*Task instructions*
Reproduce exactly, and exclusively, the lines from the line containing "This screenshot has width=600, height=313." through the final line of the listing below.

*Exercise inputs*
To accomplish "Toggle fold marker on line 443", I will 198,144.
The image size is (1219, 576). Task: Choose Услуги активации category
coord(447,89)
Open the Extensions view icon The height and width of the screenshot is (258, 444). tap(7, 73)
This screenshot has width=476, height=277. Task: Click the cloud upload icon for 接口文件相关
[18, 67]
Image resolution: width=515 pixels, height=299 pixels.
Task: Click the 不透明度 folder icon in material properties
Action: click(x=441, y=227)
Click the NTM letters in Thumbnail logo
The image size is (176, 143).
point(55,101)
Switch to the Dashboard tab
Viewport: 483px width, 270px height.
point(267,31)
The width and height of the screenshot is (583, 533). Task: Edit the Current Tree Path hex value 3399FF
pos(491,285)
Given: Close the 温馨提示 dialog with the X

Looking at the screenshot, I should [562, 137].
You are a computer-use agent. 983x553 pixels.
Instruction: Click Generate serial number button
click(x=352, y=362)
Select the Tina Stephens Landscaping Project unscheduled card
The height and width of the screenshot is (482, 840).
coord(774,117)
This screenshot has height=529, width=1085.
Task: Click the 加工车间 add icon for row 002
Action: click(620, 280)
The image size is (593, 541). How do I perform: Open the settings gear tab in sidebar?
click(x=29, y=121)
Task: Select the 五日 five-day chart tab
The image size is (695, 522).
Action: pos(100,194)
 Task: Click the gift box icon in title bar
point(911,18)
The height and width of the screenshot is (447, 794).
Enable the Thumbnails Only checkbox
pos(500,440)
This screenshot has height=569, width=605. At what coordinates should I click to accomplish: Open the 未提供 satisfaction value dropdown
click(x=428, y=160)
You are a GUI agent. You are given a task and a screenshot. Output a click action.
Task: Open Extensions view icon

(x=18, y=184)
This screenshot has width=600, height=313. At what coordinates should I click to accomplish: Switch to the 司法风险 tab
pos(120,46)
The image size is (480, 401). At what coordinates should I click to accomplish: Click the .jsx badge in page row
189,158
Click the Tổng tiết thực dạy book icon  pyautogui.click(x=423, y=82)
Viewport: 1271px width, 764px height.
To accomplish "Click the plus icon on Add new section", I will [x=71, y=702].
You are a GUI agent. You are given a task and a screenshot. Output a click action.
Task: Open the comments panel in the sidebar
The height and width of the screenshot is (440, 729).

*Answer section*
This screenshot has width=600, height=313. At what coordinates should I click to accomplish: Switch to the 司法风险 tab
pos(120,46)
The image size is (480, 401). At what coordinates should I click to accomplish: Click the .jsx badge in page row
189,158
Click the Tổng tiết thực dạy book icon  pyautogui.click(x=423, y=82)
Viewport: 1271px width, 764px height.
To accomplish "Click the plus icon on Add new section", I will [x=71, y=702].
You are a GUI agent. You are given a task and a screenshot. Output a click action.
Task: Open the comments panel in the sidebar
The height and width of the screenshot is (440, 729).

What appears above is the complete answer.